LÍDER OPOSICIONISTA DA VENEZUELA PRESO. PROCURADOR DENUNCIA A FARSA.
Manuela López, filha mais velha do líder opositor Leopoldo López (ao fundo) foi quem desencadeou a crise de consciência do procurador venezuelano (Reprodução/Twitter)
|
O procurador federal venezuelano Franklin Nieves - que fugiu da Venezuela no dia 19 de outubro depois de, segundo ele, viver uma crise de consciência - revela os detalhes da perseguição política que levou o opositor Leopoldo López para cadeia em fevereiro de 2014. Nievez revela como o governo da Venezuela atuou para forjar provas que levaram López a ser condenado a mais de treze anos de prisão. Por telefone, ele concedeu a VEJA.com a entrevista a seguir:
Dilma recebeu recentemente no Palácio do Planalto o chefete comunista da Venezuela, Diosdado Cabello, que articulou a prisão do líder oposicionista Leopoldo Lopez. Cabello é amigo íntimo de Lula, Dilma e seus áulicos. Abaixo López em sua cela solitária na prisão militar de Ramo Verde em fotograma de vídeo da CNN que pode ser visto aqui. |
O senhor afirma que Leopoldo López foi condenado com provas falsas. Como elas foram forjadas? Quatro dias antes dos distúrbios que foram atribuídos a Leopoldo López, eu fui enviado para o estado de Táchira (em 8 e 10 de fevereiro de 2013). Tínhamos a informação de que López estaria lá. A ordem que me deram era de prendê-lo e apresentá-lo à Justiça. Mas ele não apareceu. Oito dias depois, quando fui chamado em minha casa para me dirigir ao Serviço Bolivariano de Inteligência (Sebin), ficou claro que não havia sequer uma ordem formal de captura contra Leopoldo López. Somente depois que alertei sobre isso, um agente da Sebin, conhecido como Elefante, redigiu uma peça de ficção que foi a ordem de apreensão. E o relatório da prisão foi escrito pelo próprio Diosdado Cabello. Desde o início tudo foi construído, forjado.

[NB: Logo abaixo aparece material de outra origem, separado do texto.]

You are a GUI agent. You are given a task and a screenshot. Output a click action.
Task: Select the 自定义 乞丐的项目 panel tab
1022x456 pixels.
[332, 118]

Franklin Nieves, o procurador venezuelano que denunciou a montagem do esquema que levou Leopoldo Lopez ser condenado a 13 anos de cadeia. |
Como o senhor recebeu a notícia de que atuaria neste caso? Foi o pior castigo que me deram na vida. Eu estava prestes a ser aposentado, mas acabei escravizado por este caso. Muitas vezes eu disse ao meu chefe que me tirasse e me enviasse para o outro estado. Mas meu diretor, Nelson Mejía, disse que eu considerasse o trabalho como um prêmio. Se eu recusasse a causa, me transformaria em inimigo do regime. Mesmo se evocasse o direito que me era reservado por lei de renunciar à causa, não seria atendido. Eles sabiam que eu sabia demais e poderia me converter em opositor do estado. O simples fato de querer ficar fora levantaria suspeitas e eu passaria a ser perseguido.
Se o senhor tivesse fugido e revelado antes essas fraudes, acredita que a história poderia ter tomado um rumo diferente? De forma alguma. Porque se eu me retirasse, um outro procurador teria sido designado para fazer o mesmo serviço. Alguém teria cumprido a ordem.
O que o levou a mudar de ideia? Era um peso que eu trazia em minha consciência. Todos os dias, eu podia levar a minha filha para escola. Ia com minha esposa. Mas Leopoldo e sua esposa não podiam. Quem acompanhava a filha do casal era sempre uma pessoa estranha. Um empregado. Não queria mais ver essa situação se prolongar. Eu havia colaborado para que o seu pai estivesse preso. A mãe, por sua vez, viajava o tempo todo em busca de apoio para libertar o marido e reverter a terrível situação da qual fiz parte.
O senhor tem convocado os juízes e demais procuradores a se rebelar. Acredita nisso? Na Venezuela não se pode falar. Não há liberdade. Se alguém abre a boca, vai preso. Não fiz nada antes por medo. Mas espero que meus colegas possam se libertar.
Como o senhor saiu da Venezuela? Foi como uma viagem pessoal. Fui a uma agência de viagens e comprei as passagens para minha família. Custaram 121 000 bolívares (cerca de 300 dólares) para mim, minha esposa e nossas duas filhas. Não é nada. Fui de Caracas para Aruba. Depois segui para Miami e agora estou na casa de amigos.
Desde que a sua fuga se tornou pública muitas histórias foram difundidas. Entre ela, a de que antes de sair da Venezuela o senhor estava em negociação com agências americanas como a DEA e o FBI. Procede? Não é verdade. Algumas autoridades já me procuraram, mas só nos Estados Unidos. Eu não mantive nenhum contato prévio antes de sair de meu país. Também é mentirosa a história de que eu desviei documentos. Falaram que havia trazido comigo algo como 80% dos expedientes de minha procuradoria. Isso é totalmente falso. Uma invenção do governo para me colocar sob suspeita e iniciar uma investigação. Certamente montarão algo falso para me acusar.
O senhor sofreu alguma ameaça? Claro. Eu sabia que iriam me desprestigiar depois de minhas revelações. E houve ameaças. Invadiram minha casa, já reviraram meu escritório, invadiram o apartamento de minha esposa em Forte Tuna e o escritório dela. Até as companheiras de trabalho foram ameaçadas em interrogatórios arbitrários em busca de informações contra nós. Meu pai, minha mãe e irmão, que vivem na Venezuela, já foram procurados por agentes do governo. Eu me mantenho firme nesta situação, apesar de intimidarem meus familiares. Decidi contar a verdade e é isso que vou fazer aqui.
O senhor se considera culpado? Se fizerem uma investigação, certamente eu serei responsabilizado. Estou disposto a isso a passar por um processo imparcial. Se for para a Venezuela agora, serei preso e condenado assim que desembarcar. Nos Estados Unidos, sei que a justiça poderá ser feita de forma isenta. Mas já tenho a prisão perpétua, que é minha consciência.